In the state legislative session that just ended, Oklahoma did more to embarrass itself than to move our state forward. Lawmakers made headlines by protecting us from multiple nonexistent threats: all government programs that don’t help you, Shariah, the assault on marriage by gay people, not enough armed students on campus, Marxist professors, lovers of science, powerful unions, overpaid teachers, communists disguised as community organizers — the list is too long for this space.

Now we have the right to carry firearms openly in public. Thank you, Jesus! How is it, in a state where it is easier to get your hands on a gun than on a bottle of wine on Sunday — and where we’ve become numbed to shootings like the one that closed Thunder Alley — that the irrefutable logic of those like leading gun-control advocate Sarah Brady has been lost: If more guns would make us safer, wouldn’t we already be the safest nation on earth?

Consider the psychological profile of someone who needs to openly display a firearm. There was a time when even most Oklahomans would have thought this was a stupid idea, a ridiculous regression to the days of the Wild West, and a recipe for disaster.

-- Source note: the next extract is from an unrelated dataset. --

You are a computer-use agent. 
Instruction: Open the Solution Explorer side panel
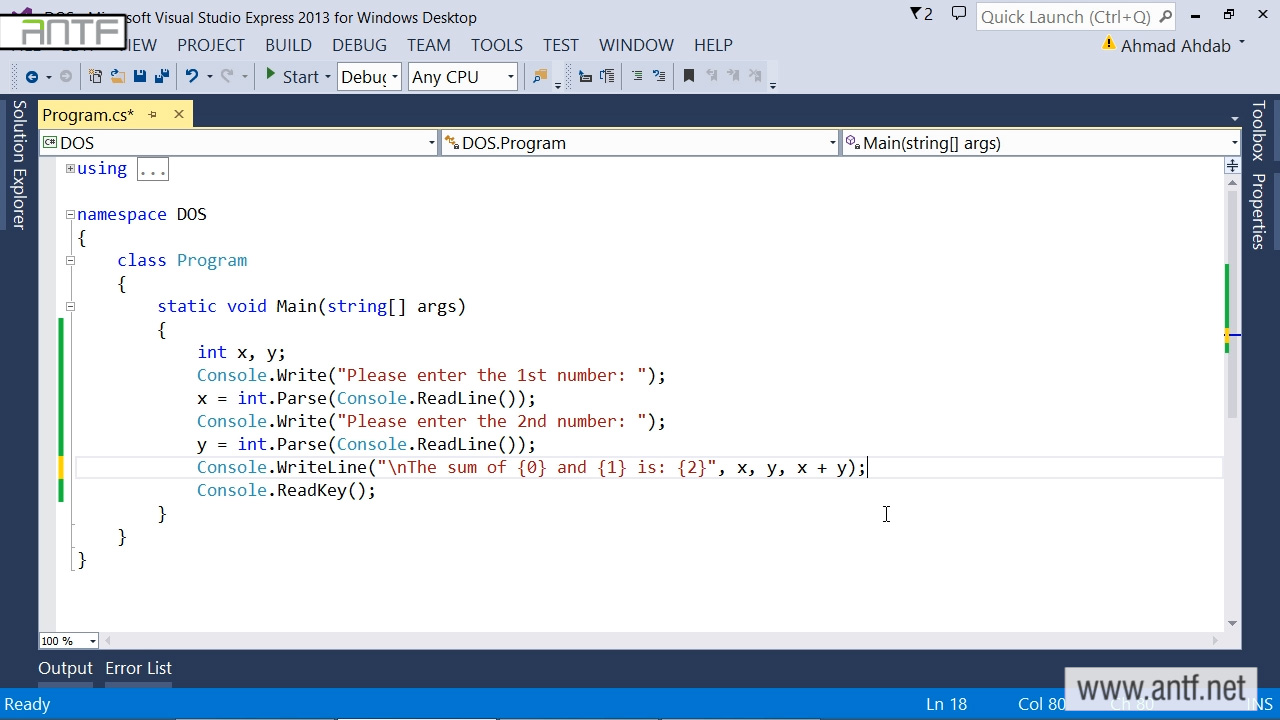point(19,165)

Combined with “Make My Day” laws, an openly armed citizenry can finally realize the dream of retributive justice that dominates the born-again crowd. Shoot first, claim you were threatened later.

If you have had enough, and you would like to join a new movement to protest the law, here is a modest proposal: When you see someone carrying a firearm in a public place, just leave. Leave the park, leave the restaurant, leave whatever establishment allows it. Just get up and leave. But first tell the proprietor that you will not do business in a place that allows the open display of firearms. Take your business away, and explain why you will not be back.

Just imagine if everyone did this, leaving some poor soul to sit in silence, his gun on his hip, in a place where no one else will congregate. Just imagine the people of Oklahoma taking back their own state by the use of direct, nonviolent, “commercial” disobedience. Just imagine every business being forced to post their prohibition of armed customers until there is no place for Rambo to go. Call it JGUL (Just Get Up and Leave), or CUIN (Citizens United in Noncompliance).

After all, no guns are allowed at the state Capitol. Does this mean their lives are more important than ours?

Haven’t you had enough of this nonsense?

Meyers is senior minister of Mayflower Congregational United Church of Christ and professor of rhetoric at Oklahoma City University.